— Begin Raw records —
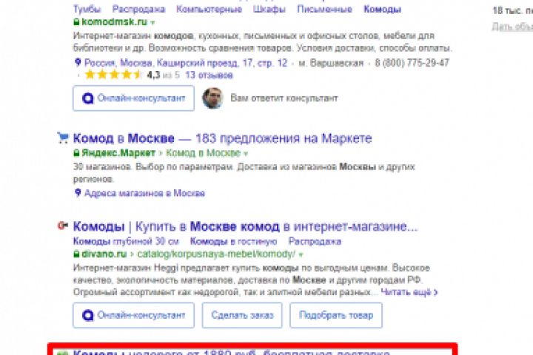Click the Сделать заказ button
Viewport: 533px width, 355px height.
click(x=242, y=315)
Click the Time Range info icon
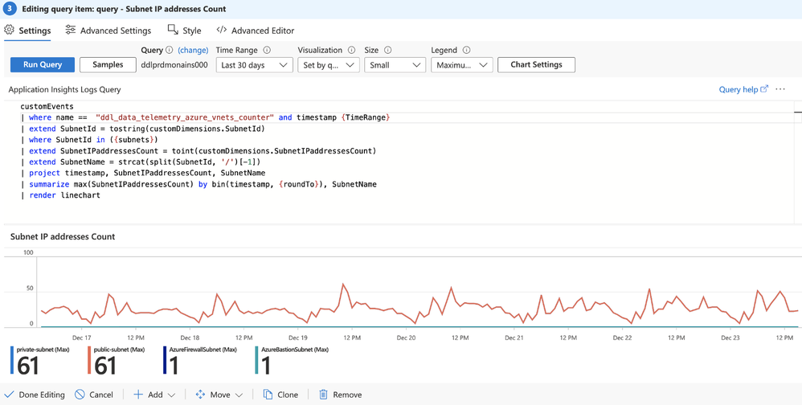Image resolution: width=802 pixels, height=405 pixels. 267,50
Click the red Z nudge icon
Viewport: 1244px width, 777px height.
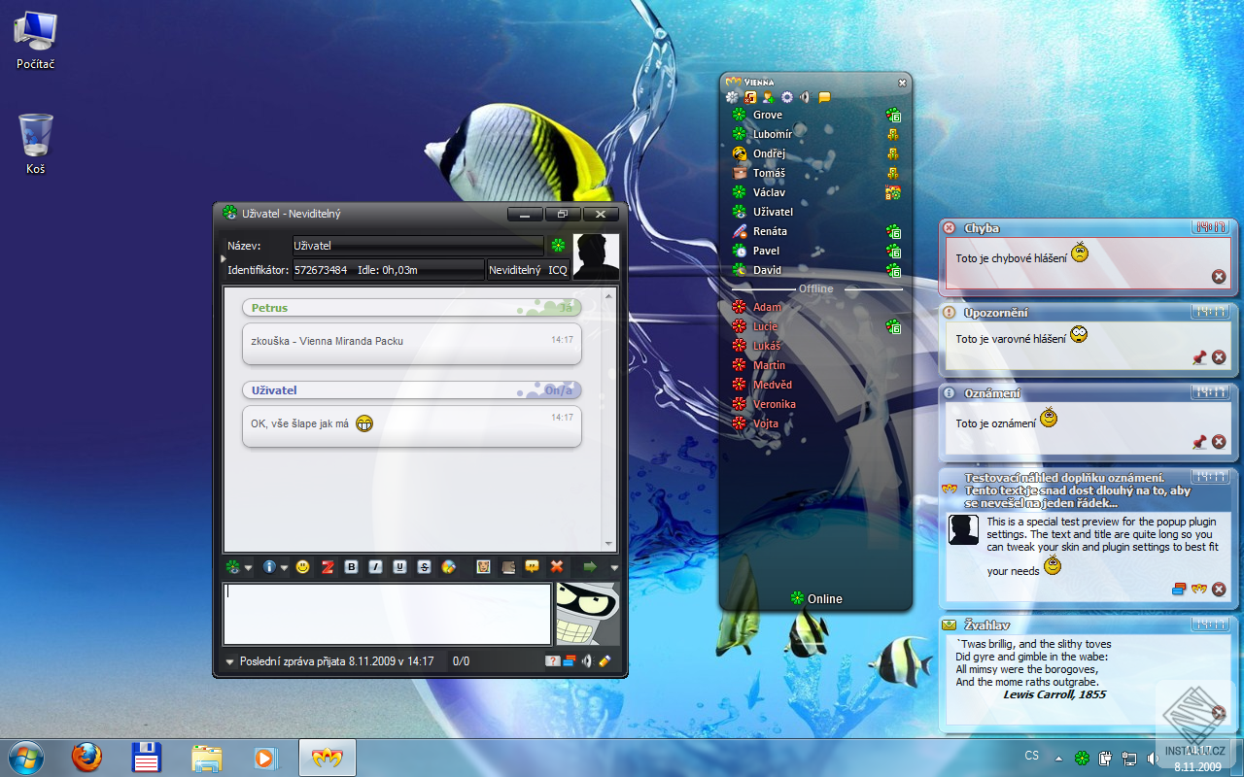point(328,567)
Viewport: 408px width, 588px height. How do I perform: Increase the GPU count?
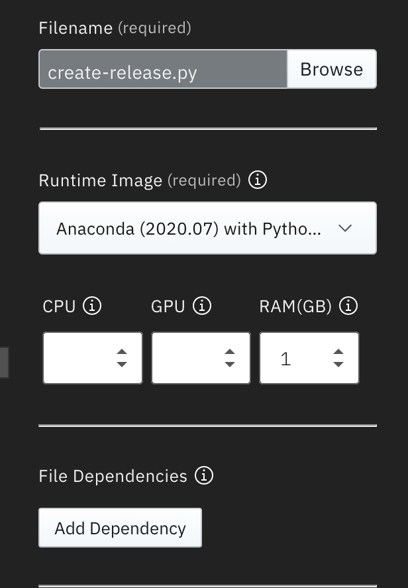[230, 350]
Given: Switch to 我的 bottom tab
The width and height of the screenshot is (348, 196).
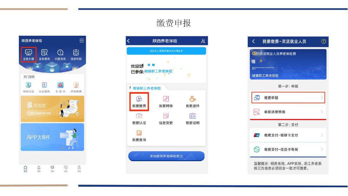Looking at the screenshot, I should coord(79,169).
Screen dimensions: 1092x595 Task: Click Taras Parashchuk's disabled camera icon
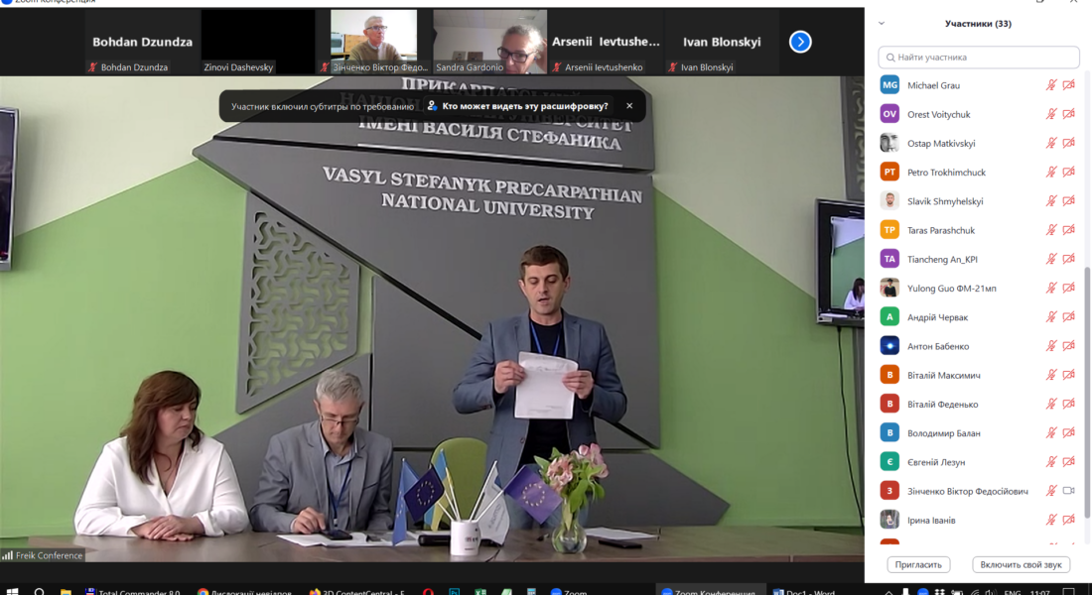pos(1069,230)
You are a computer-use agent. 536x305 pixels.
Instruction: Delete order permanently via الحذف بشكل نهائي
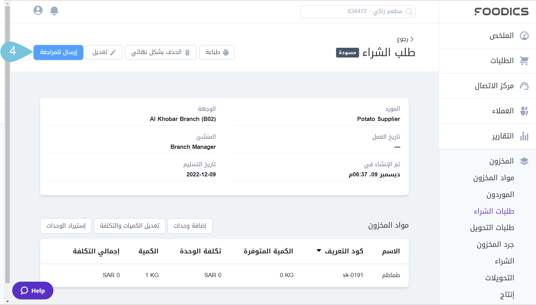point(161,52)
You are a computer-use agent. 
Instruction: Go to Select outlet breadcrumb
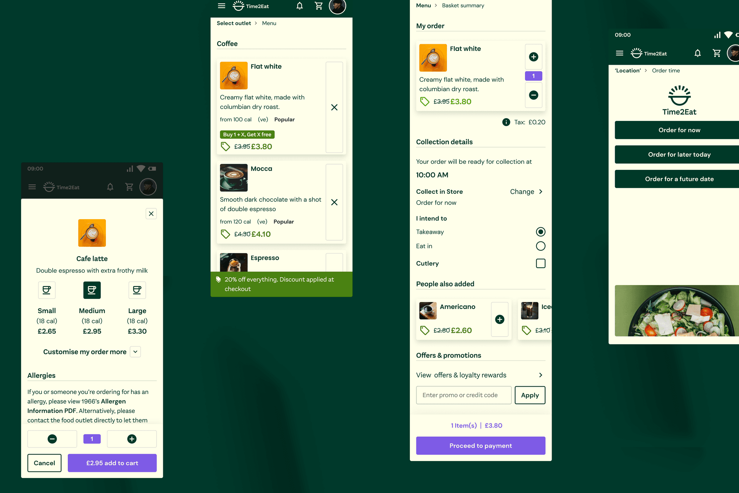[x=234, y=23]
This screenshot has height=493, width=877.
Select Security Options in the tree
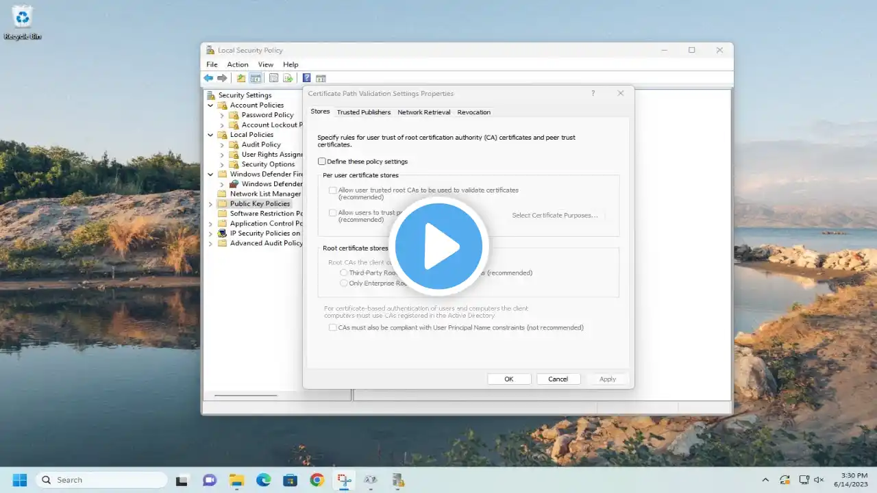(268, 164)
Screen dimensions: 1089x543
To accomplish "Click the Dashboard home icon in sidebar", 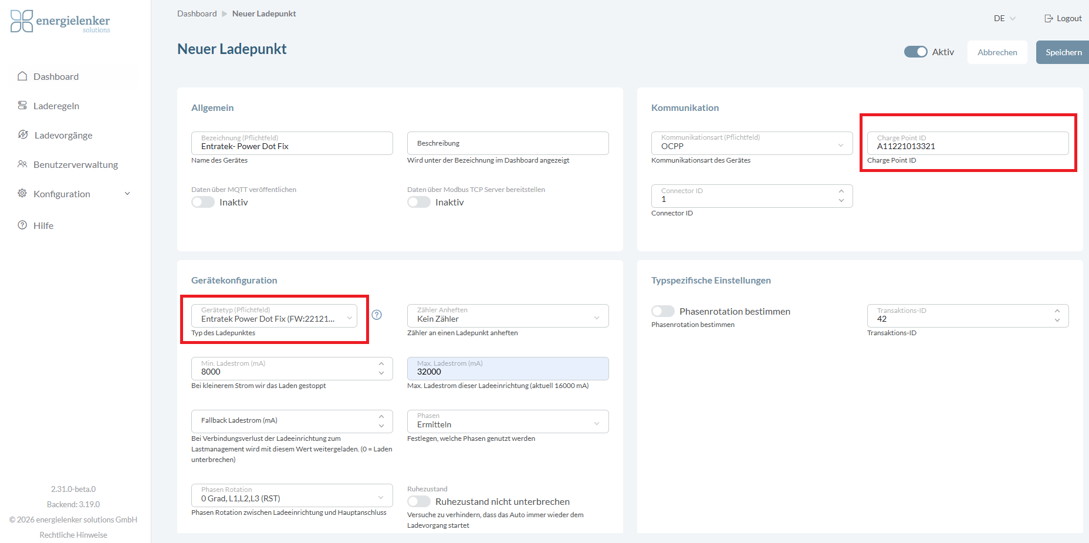I will point(22,76).
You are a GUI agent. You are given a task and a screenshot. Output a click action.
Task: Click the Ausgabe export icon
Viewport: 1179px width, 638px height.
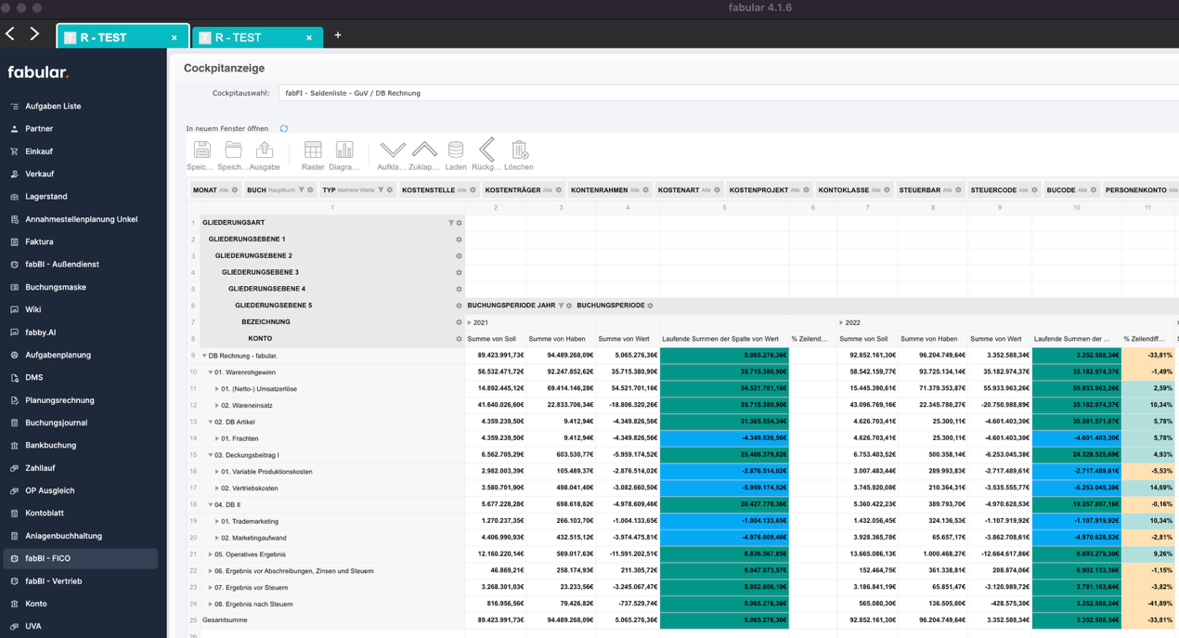pyautogui.click(x=265, y=150)
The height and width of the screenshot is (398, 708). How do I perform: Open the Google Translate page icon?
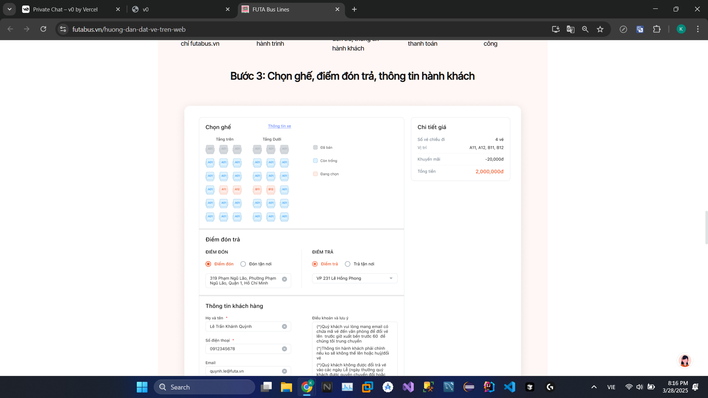pos(570,29)
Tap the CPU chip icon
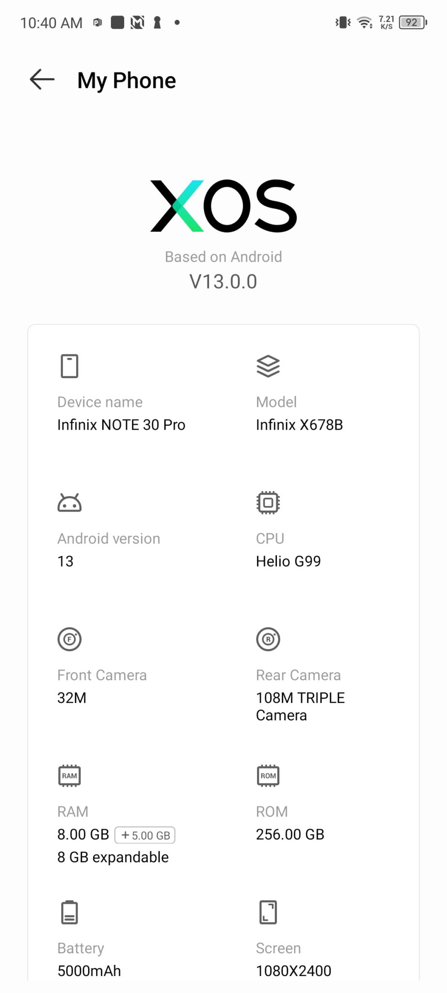 [x=268, y=502]
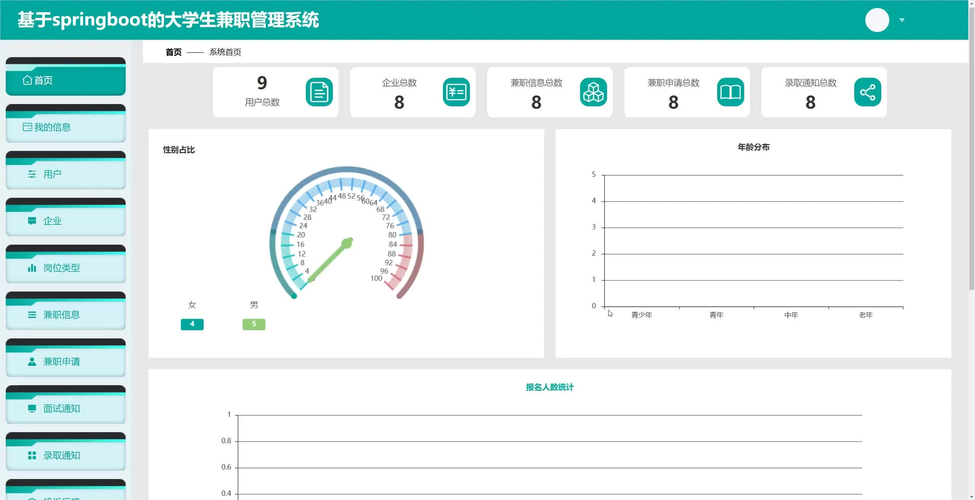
— End Raw records —
Please rewrite the lines starting at the one containing "You are a GUI" and ending at the last line, replacing "screenshot" with "screen image" and changing nothing else. Leave the pictures out of your answer.

You are a GUI agent. You are given a task and a screen image. Output a click action.
Task: Click the Ausgabe export icon
Viewport: 1179px width, 638px height.
pyautogui.click(x=265, y=150)
The height and width of the screen image is (398, 708). How do I perform: Open the Google Translate page icon?
pos(570,29)
Tap the CPU chip icon
 [x=268, y=502]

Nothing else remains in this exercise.